Most people presume that religious institutions are safe spaces and that religious leaders rarely distort or weaponize doctrine for harm. This general sentiment persists, even among people who are familiar with religious corruption and the many wars, holocausts, hate groups, colonial empires, and caste systems that religious leaders have influenced throughout history.
Religious psychologists attribute this denial to the fact that many people turn to religion to find emotional catharsis, to escape grief or tragedy, or to find a sense of control or certainty about the unknown.
Critical thinking can be less important to people whose religiosity is emotionally driven. For these people, religion is often connected to their will to live and is the primary lens through which they make meaning of life. Consequently, a bias emerges that defies critical thinking: They misperceive any critique of religious harm within a particular context as an attack on religion altogether.

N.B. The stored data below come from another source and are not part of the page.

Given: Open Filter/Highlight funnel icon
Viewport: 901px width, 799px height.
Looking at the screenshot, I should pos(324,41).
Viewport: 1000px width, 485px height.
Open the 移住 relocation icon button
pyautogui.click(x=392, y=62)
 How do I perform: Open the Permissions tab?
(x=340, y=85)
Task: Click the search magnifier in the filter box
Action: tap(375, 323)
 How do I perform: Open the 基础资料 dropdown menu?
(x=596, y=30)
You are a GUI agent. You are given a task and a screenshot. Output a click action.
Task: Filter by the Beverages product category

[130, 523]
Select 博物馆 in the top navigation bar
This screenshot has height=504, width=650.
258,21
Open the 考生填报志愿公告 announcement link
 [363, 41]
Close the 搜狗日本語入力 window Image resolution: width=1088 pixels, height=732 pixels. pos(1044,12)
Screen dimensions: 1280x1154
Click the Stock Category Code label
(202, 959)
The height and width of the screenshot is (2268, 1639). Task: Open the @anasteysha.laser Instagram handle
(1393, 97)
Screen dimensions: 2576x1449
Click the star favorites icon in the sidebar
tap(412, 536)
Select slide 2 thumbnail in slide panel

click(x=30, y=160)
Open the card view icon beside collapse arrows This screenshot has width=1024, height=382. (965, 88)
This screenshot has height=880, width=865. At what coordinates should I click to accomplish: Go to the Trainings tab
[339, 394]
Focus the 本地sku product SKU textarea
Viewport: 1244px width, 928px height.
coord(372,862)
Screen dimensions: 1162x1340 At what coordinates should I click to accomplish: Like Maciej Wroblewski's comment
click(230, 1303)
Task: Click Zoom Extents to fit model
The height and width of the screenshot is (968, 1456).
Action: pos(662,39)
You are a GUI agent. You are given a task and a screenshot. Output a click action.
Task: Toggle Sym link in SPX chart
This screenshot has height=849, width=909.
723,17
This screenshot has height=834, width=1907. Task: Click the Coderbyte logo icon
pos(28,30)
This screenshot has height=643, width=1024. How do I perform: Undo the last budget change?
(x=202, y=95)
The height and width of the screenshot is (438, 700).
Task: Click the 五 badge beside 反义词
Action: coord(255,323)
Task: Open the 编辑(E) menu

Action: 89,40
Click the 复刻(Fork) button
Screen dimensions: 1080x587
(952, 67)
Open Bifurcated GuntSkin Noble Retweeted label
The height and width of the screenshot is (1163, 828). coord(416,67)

They are unable to see how one can critique a thing precisely because they see immense value in it and therefore wish to do right by it.
Emotional bias to this degree lends itself to religious fundamentalism, or a movement to interpret religious scriptures or dogmas strictly and literally while also pursuing revival of a romanticized/mythical past and juxtaposing the alleged purity of one’s in-group against the alleged impurity of “worldly” out-groups.
Religious fundamentalists/zealots typically have an absolutist, defensive, and militant view of religion. That their entire life is religion means their defense of religion rarely has reasonable limits, like exceptions for sexual abuse, fraudulence, or bigotry. Instead, they’re defensive of religion even when what or whom they’re defending directly contradicts their religion’s most basic ethical tenets (e.g., the Ten Commandments). They need to believe religion is perfect to feel powerful.
Such fundamentalists/zealots are often bystanders or proponents of religious abuse. While anti-intellectualism is a primary vehicle of religious abuse, abusive dogma is also reinforced by authoritarianism, castes, public humiliation rituals, and an organizational culture of spiritual one-upmanship/posturing/virtue signaling.
Fundamentalists/zealots justify these harmful practices by claiming that they have the right to their own identity. Yet, constructive identity does not need to emerge at the expense of any other person or group.........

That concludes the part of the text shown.